How to set up a defensive RF lab safely

  1. Start receive-only with HackRF One (or a cheap RTL-SDR for learning) and a tool like GQRX or SDR++ to visualize the spectrum.
  2. Baseline your environment: capture the normal signals, frequencies, and power levels at different times and locations.
  3. Add a wireless IDS (Kismet/nzyme) for continuous 2.4/5 GHz monitoring and rogue-AP alerting.
  4. For any transmit testing (e.g., validating a rolling code), use a shielded enclosure so you never radiate into regulated spectrum.

How to harden against RF threats

  • Device-control policy on endpoints to block or alert on unauthorized SDR/USB radios.
  • Physical RF surveys of sensitive areas to find covert transmitters that no network tool would ever see.
  • Map RF assets — know every authorized transmitter so the unauthorized one stands out.

Common RF-monitoring mistakes

  • No baseline.

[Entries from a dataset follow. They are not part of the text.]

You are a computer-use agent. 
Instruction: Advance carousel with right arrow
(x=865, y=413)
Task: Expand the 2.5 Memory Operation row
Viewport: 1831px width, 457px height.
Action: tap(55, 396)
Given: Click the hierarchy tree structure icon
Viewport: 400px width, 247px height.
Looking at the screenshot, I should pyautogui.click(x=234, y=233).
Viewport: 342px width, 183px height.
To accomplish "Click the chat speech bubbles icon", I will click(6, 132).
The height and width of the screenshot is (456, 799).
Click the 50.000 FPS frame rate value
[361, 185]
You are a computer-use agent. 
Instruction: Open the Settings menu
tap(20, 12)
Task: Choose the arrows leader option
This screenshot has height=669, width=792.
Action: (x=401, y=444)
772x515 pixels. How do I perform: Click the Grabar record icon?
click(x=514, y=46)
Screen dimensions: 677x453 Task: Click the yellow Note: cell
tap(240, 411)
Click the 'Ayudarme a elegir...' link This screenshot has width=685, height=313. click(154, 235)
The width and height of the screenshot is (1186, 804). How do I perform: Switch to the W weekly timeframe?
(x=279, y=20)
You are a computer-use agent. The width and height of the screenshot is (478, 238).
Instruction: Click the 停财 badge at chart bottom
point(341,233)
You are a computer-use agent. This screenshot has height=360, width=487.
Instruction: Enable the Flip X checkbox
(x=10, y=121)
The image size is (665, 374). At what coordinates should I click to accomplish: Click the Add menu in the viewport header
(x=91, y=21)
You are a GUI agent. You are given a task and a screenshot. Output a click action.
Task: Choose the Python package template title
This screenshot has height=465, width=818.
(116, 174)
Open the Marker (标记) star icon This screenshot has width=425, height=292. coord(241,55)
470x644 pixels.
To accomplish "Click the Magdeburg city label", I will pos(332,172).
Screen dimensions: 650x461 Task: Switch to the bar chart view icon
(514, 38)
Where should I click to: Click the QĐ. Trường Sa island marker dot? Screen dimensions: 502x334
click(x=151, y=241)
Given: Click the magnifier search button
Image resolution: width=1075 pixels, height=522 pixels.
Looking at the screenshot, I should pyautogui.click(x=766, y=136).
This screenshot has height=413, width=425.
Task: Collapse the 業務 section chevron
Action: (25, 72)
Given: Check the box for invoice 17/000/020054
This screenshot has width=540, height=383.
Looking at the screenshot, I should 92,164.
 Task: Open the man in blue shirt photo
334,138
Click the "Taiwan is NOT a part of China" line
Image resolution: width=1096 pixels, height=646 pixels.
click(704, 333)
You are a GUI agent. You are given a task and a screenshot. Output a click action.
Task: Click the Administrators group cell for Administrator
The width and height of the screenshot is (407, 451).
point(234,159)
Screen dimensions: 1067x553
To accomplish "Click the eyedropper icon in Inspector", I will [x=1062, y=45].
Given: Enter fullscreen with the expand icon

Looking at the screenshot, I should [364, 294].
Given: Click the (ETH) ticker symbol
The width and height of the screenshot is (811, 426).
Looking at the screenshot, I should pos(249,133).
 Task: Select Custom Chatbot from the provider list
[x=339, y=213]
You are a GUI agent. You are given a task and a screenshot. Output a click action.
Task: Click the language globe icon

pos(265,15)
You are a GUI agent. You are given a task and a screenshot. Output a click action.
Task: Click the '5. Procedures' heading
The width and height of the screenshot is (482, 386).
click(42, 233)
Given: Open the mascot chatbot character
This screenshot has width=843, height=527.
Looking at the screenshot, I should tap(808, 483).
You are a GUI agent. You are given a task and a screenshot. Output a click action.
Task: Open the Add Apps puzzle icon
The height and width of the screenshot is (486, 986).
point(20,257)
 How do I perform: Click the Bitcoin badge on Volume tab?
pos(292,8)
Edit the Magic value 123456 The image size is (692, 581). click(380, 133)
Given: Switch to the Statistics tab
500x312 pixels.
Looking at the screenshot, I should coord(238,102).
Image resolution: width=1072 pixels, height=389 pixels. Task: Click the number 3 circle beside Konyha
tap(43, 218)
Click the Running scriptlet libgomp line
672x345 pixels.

Without a reference of “normal,” every signal looks suspicious or none does. Baseline first.
  • Transmitting carelessly. Radiating in regulated bands is illegal and unsafe — receive-only by default.
  • Ignoring the host side. A rogue SDR on a corporate machine is invisible to air monitoring; cover endpoints too.
  • Treating Wi-Fi as the whole spectrum. Most RF risk lives outside 2.4/5 GHz.

HackRF defensive RF awareness checklist

  1. Acquire an SDR (HackRF One, or RTL-SDR to learn) and a spectrum viewer (GQRX/SDR++).
  2. Baseline the normal spectrum and wireless inventory by location and time.
  3. Deploy a wireless IDS (Kismet/nzyme) for continuous rogue-AP/transmitter alerts.
  4. Add endpoint device-control telemetry for unauthorized SDR/RTL hardware.
  5. Keep all monitoring receive-only; shield any transmit testing.
  6. Alert on new strong emitters, unexpected BSSIDs, and unauthorized RF hardware.
  7. Retire fixed-code/unencrypted RF; enforce rolling codes, encrypted badges, WPA3/802.11w.
  8. Run periodic physical RF surveys of sensitive areas.

The takeaway

HackRF One earns its place on the blue team as a defensive RF awareness tool: listen, baseline, and detect the rogue transmitter before an attacker exploits it — all receive-only and within the law. Pair it with WPA2 PMKID capture detection and WiFi deauthentication detection, or explore the full Hardware Security pillar.

Training & tools referenced

Disclosure: Some links below are affiliate links. If you buy through them, darkpwn may earn a commission at no extra cost to you. We only recommend training and tools we actually use in our own lab, and affiliate links never influence editorial coverage.

  • HackRF OneThe wide-band SDR used for the spectrum-awareness lab work in this guideLab Hardware
    Check price
  • TryHackMeAuthorized labs to build wireless and RF security skillsSecurity Training
    Start training

Frequently asked questions

What is a HackRF One used for in defense?

A HackRF One is a wide-band software-defined radio (1 MHz–6 GHz) that blue teams use for defensive RF awareness — baselining the normal radio environment around a facility, spotting rogue transmitters and unauthorized wireless devices, and validating that controls like rolling codes and management-frame protection behave as expected in a controlled lab.

Is using a HackRF One legal?

Owning and receiving with an SDR is broadly legal in most jurisdictions, but transmitting is heavily regulated (in the US, FCC rules) and intercepting certain communications is restricted. Use it for receive-only spectrum awareness, and only transmit in a shielded lab or on bands you are licensed for, against systems you own or are authorized to test.

How do you detect rogue RF devices?

Baseline the expected spectrum and wireless inventory, then alert on deviations — new BSSIDs, unexpected transmitters in sensitive bands, and unauthorized SDR/RTL hardware attached to corporate hosts. A wireless IDS (Kismet, nzyme) plus endpoint device-control telemetry covers both the air and the host.

What is the difference between HackRF One and an RTL-SDR?

An RTL-SDR is a cheap, receive-only dongle covering roughly 24 MHz–1.7 GHz — fine for learning and basic monitoring. HackRF One is a half-duplex transceiver covering 1 MHz–6 GHz with a much wider capture bandwidth, which is why it is the common choice for serious RF research and lab work.